In all, from what I thought would be five or six notorious cases of brutality and murder (because who can keep all of that death front and center? Life refuses to stop, or even slow down long enough to process these atrocities in their moments, and after a while, they seem to melt and fuse into one another, because how different are they, when it comes right down to it?) turned into 56 separate incidents of some guy (ok; there were two women who made it on the list; still...), some guy, some kid, some bruised and battered and broken person took out a gun and opened fire to assuage some inner demon.

From 1984 - 2017, 404 people have been killed in a mass shooting. I can't even start on those who've been killed individually. In Chicago alone, there were 762 homicides in 2016; 90% were a result of gun violence. Overall, there were 4,368 shootings here last year. We're almost at 1,000 this year, and we haven't even hit summer yet, which is when the temperature and the assault rates rise almost exponentially.

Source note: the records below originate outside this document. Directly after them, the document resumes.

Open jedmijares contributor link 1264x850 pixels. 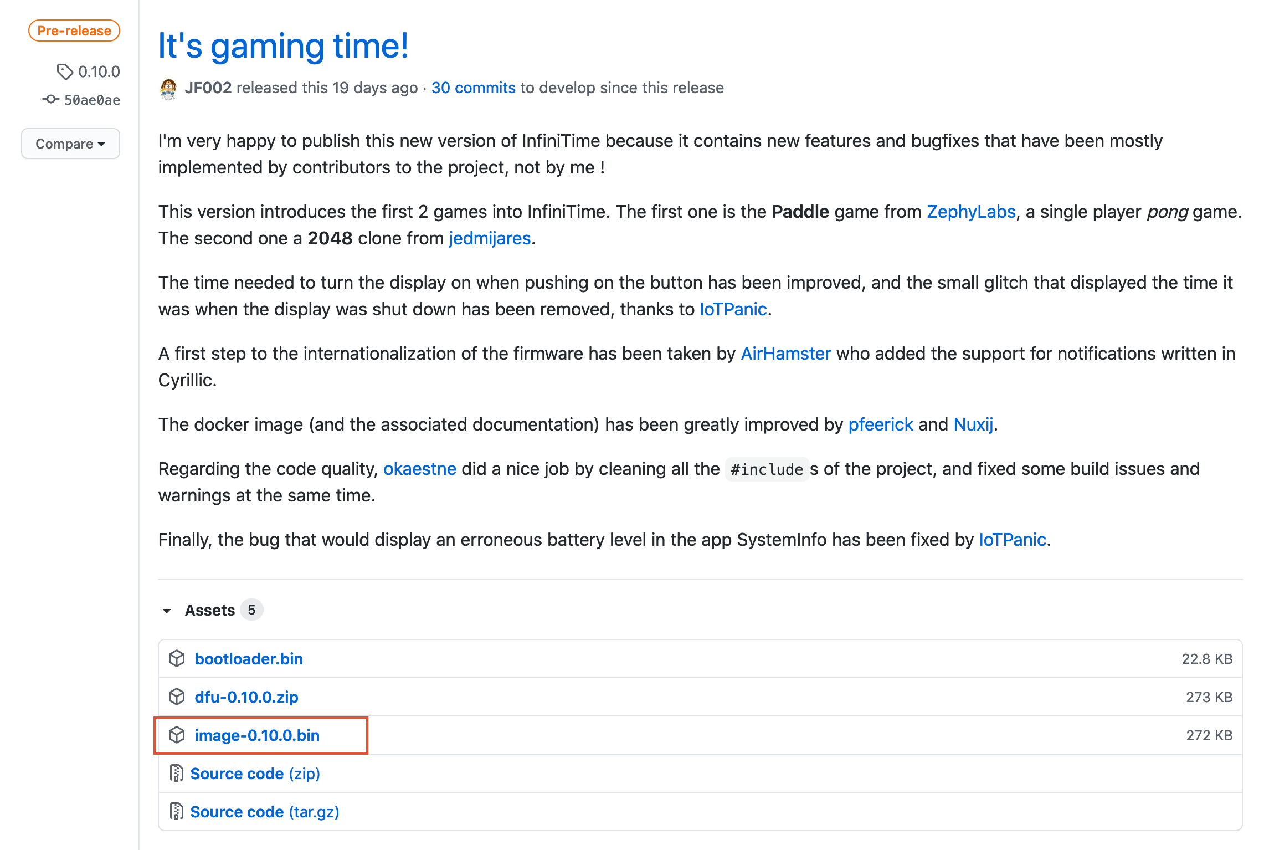[490, 238]
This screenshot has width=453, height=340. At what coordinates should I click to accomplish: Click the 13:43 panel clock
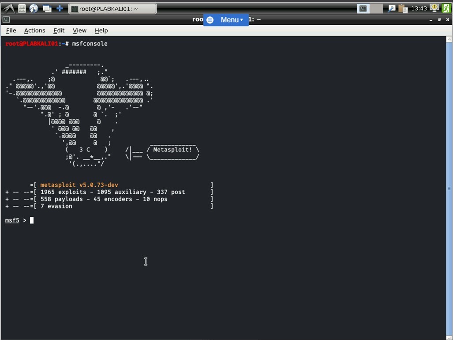pos(419,8)
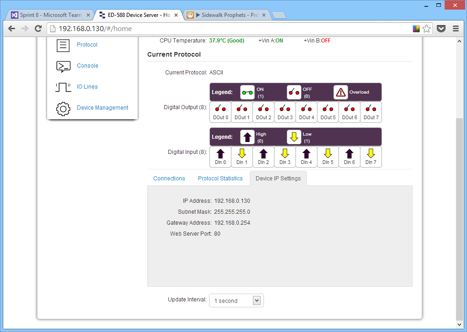Screen dimensions: 467x332
Task: Click the browser address bar URL
Action: click(x=95, y=29)
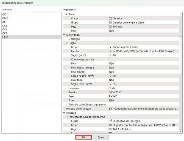Image resolution: width=184 pixels, height=141 pixels.
Task: Click the bulb icon beside Cabo Unipolar (cobre)
Action: tap(110, 47)
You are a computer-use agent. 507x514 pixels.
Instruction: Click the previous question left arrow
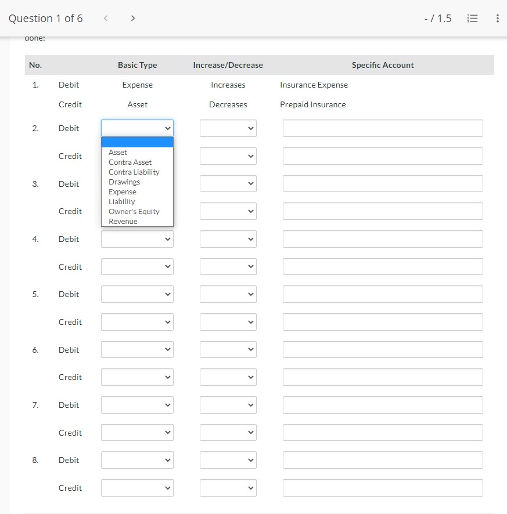pos(106,18)
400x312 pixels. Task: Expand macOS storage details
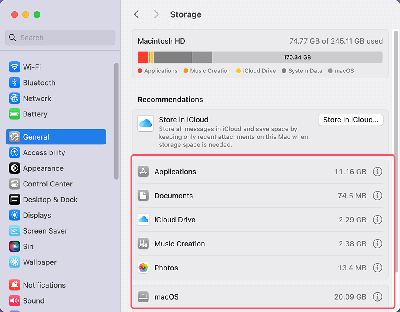[x=377, y=297]
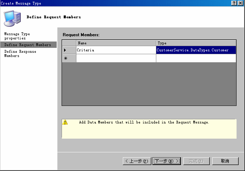Edit the Criteria name cell

[116, 50]
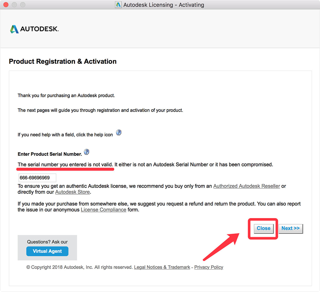Open the help icon after 'click the help icon'
The width and height of the screenshot is (320, 292).
[x=119, y=132]
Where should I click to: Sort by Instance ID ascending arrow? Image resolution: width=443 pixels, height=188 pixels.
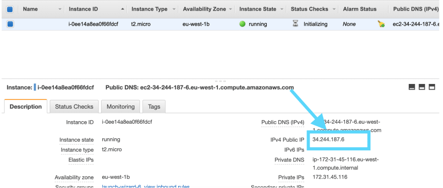[x=122, y=9]
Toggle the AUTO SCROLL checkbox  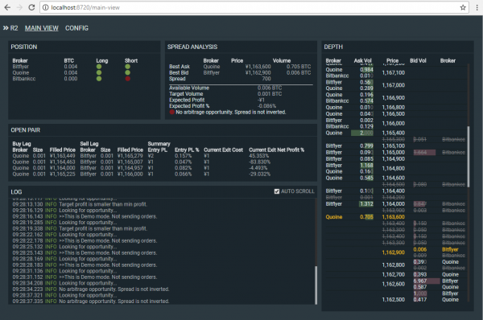tap(277, 191)
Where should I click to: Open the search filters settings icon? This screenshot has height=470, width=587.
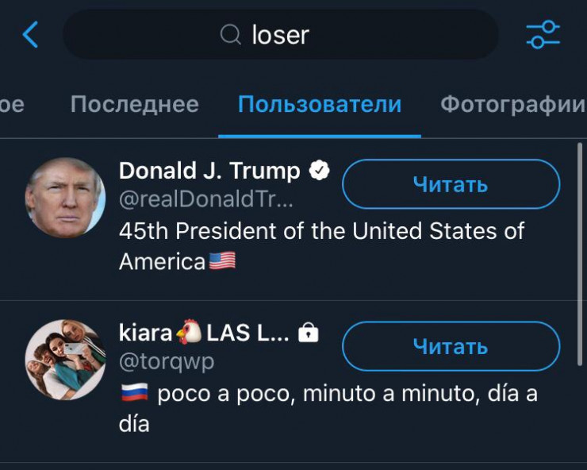click(x=543, y=35)
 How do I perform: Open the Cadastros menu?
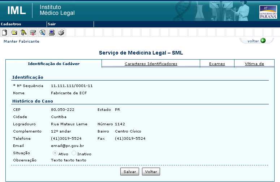pos(11,24)
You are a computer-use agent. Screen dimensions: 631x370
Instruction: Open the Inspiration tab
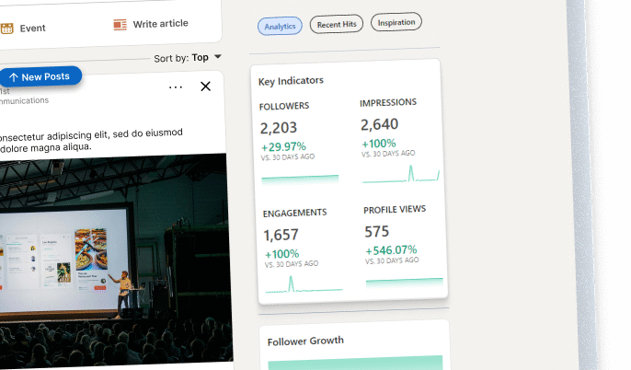[396, 21]
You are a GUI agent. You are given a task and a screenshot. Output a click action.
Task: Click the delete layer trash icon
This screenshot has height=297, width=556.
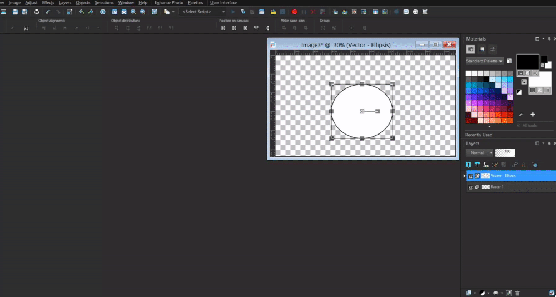tap(517, 293)
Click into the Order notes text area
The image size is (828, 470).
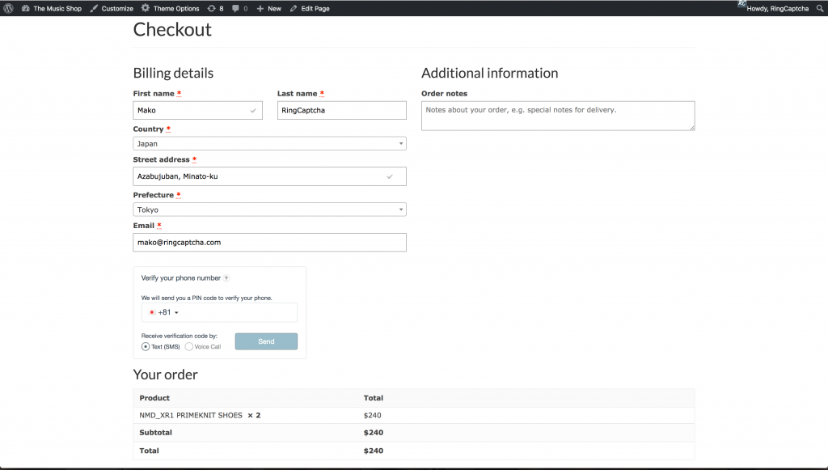pyautogui.click(x=557, y=116)
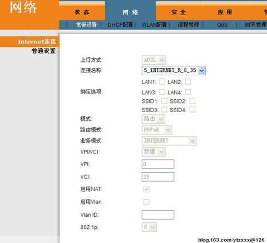Switch to the 安全 tab
This screenshot has width=267, height=243.
(179, 12)
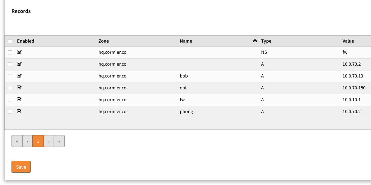Toggle enabled icon for dot record

(x=19, y=88)
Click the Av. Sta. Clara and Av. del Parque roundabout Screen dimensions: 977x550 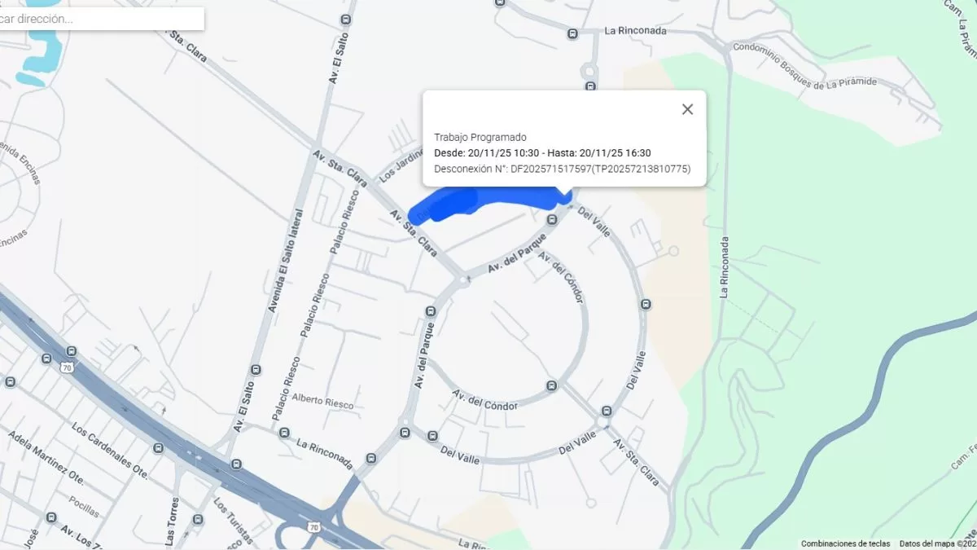(463, 280)
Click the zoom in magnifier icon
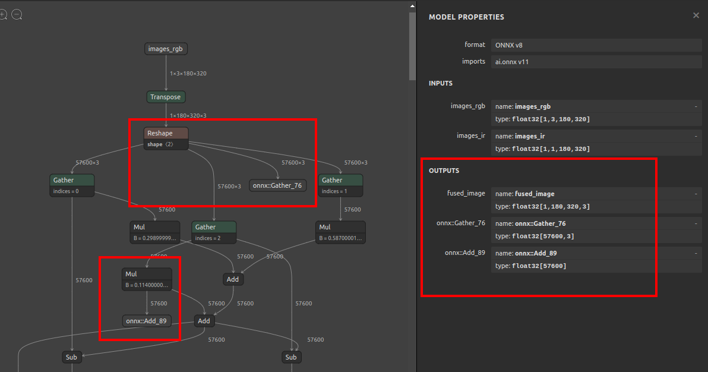This screenshot has height=372, width=708. coord(3,14)
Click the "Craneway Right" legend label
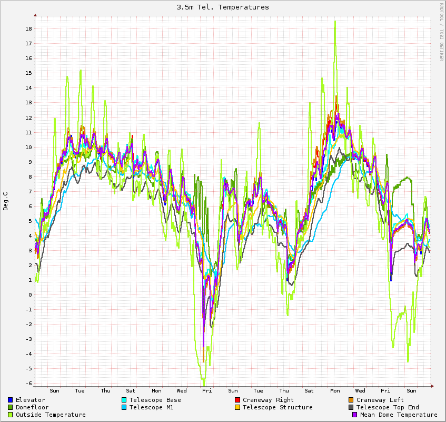The width and height of the screenshot is (446, 422). click(268, 400)
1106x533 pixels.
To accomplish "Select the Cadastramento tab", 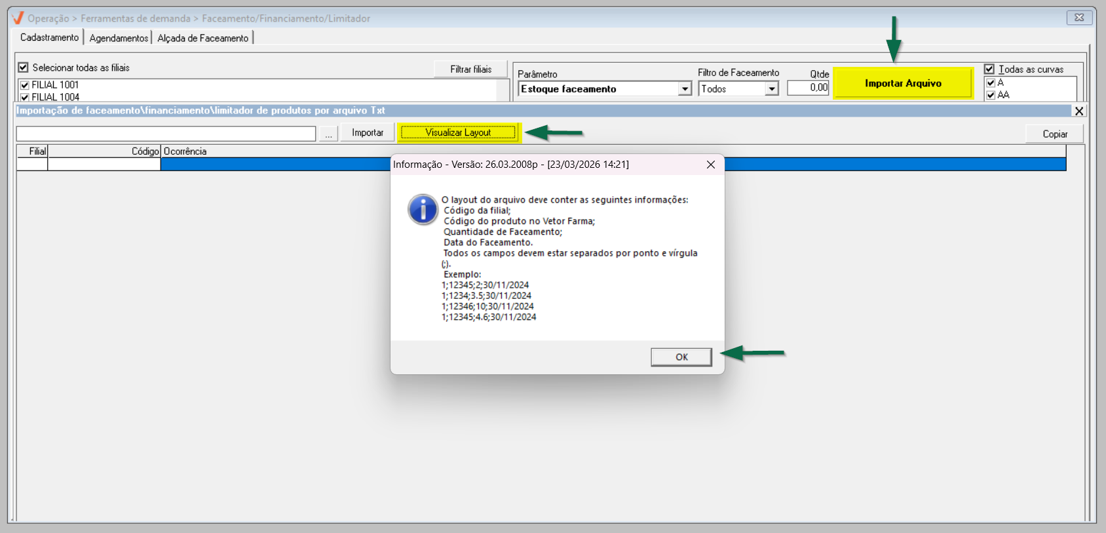I will pos(49,37).
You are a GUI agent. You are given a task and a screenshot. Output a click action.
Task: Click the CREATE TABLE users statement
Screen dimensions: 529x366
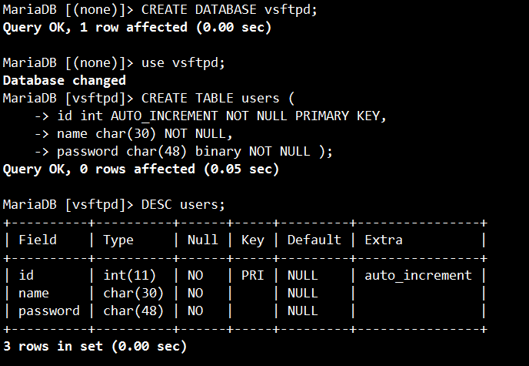coord(218,99)
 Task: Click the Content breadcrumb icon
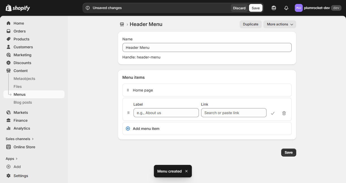pyautogui.click(x=122, y=24)
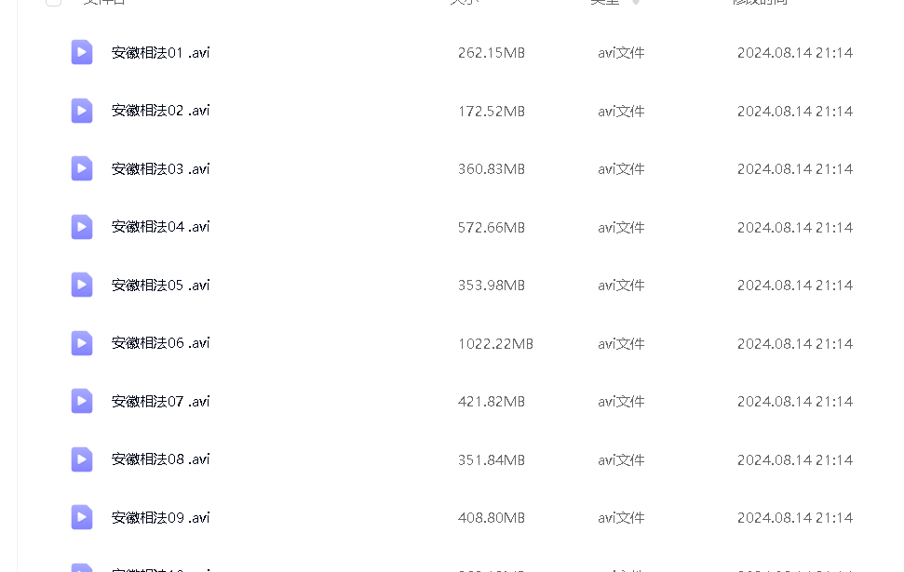Open the file name 安徽相法06 .avi
Screen dimensions: 904x572
(x=160, y=343)
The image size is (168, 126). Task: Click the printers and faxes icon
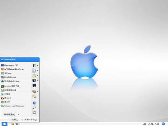[x=34, y=96]
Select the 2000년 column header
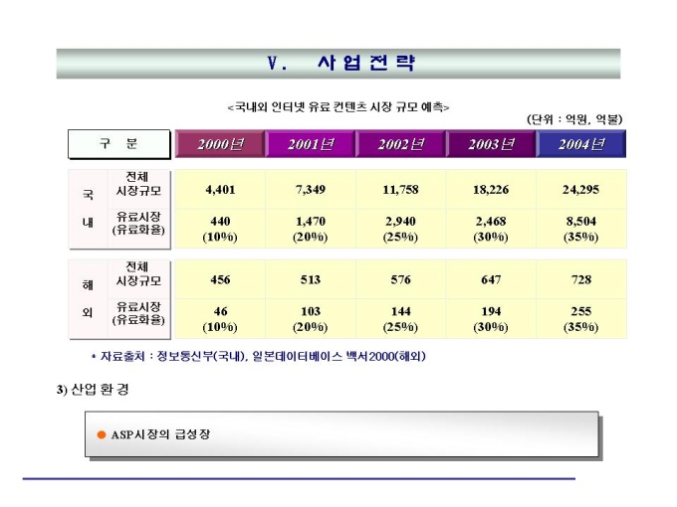677x507 pixels. point(220,144)
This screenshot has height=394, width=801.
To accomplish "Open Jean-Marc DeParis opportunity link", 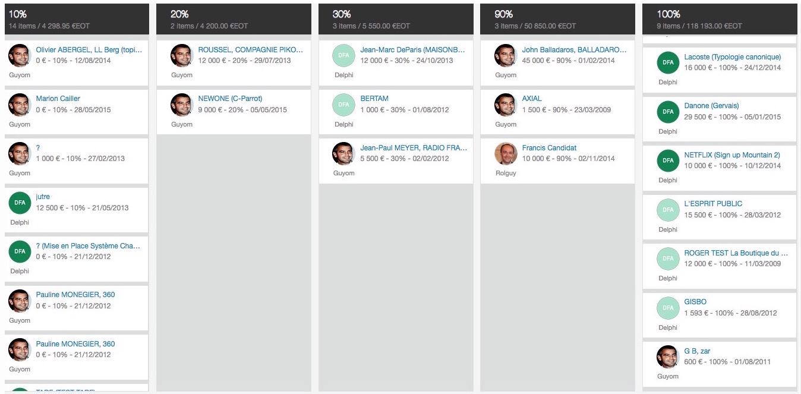I will click(412, 50).
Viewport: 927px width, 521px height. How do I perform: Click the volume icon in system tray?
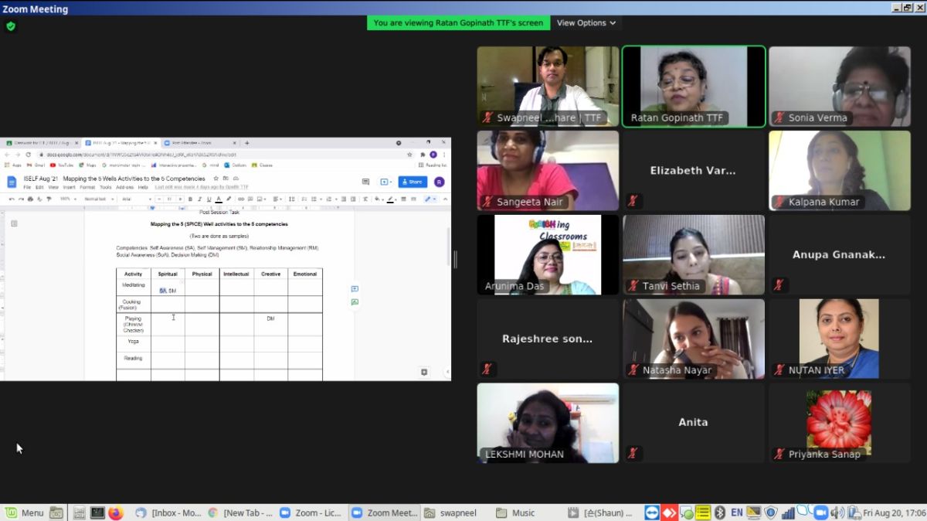coord(838,512)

Let me remind you where all of this started: I don't give a flying fuck about criminals and their gins. In almost every single case of these mass shootings, the guns these mass murderers used were purchased legally, owned legally. Could very well have been concealed legally. In the blink of an eye, these sick individuals to their guns and ended the lives of so many.

The blink of an eye.

Do you really think that arming everybody would have stopped these murders? Even in those cases where the Authorities (whomever They may be) had an inkling that something might not be quite right in the head with these murderers, everyone was caught off guard. And no, I don't want to debate how many may have been saved in the seconds that someone on the battlefield may have had a gun, may have had the presence of mind to whip it out in the next blink of an eye, may have known how to use said gun, may have hit their target (the gunman) and not some other innocent who happened to be standing in the way (or close enough to it).

Arming everyone to the teeth is a recipe for disaster. 

We here in America seem to be the jumpy, hair-trigger gun-toting murder capital o the world. Remember that statistic, way up there? The American gun homicide rate is 25 times higher than other high income nations. Last year, the rate of death by gun violence in the US (per 100,000) was 10.2; in the UK, it was .2, 1.1 in Germany, 2.3 in Canada, 2.8 in France (according to a CBS news story).

It's the guns. It's the ease of access to the guns. It's the people who can get the guns, in all their angry, crazy, messed up lives. It's the inconsistencies from state to state. It's the loopholes and work-arounds that make what little control we have immaterial. It's the fucking NRA and their chokehold on Congress. It's the lobbyists and spineless politicians who put money before constituents. It's greed. It's short-sightedness and expediency. It's poverty and lack of education and gangs and ignorance and stupidity and arrogance.

It's death. Ugly, painful, nasty, brutish murder by bullet, and it knows no race, no socio-economic bracket, no gender, no religion, no political party. WE have created this battlefield. WE have condoned this culture. OUR hands are bloody. We cannot point a finger if we do not include ourselves, because we wring our hands and weep and keep these nameless, faceless victims and their families in our thoughts and prayers, and then we go on and live our lives, shifting a bit uncomfortably when we listen to the news, and we shake our heads when we hear about the latest atrocity, and we raise our voices, demanding change.

And nothing really seems to have changed.

And so we have 404 people gunned down, their blood soaking into the ground that rises up in horror. Have we had enough yet?

Every man's death diminishes me. I fear I have almost disappeared under the weight of all this death.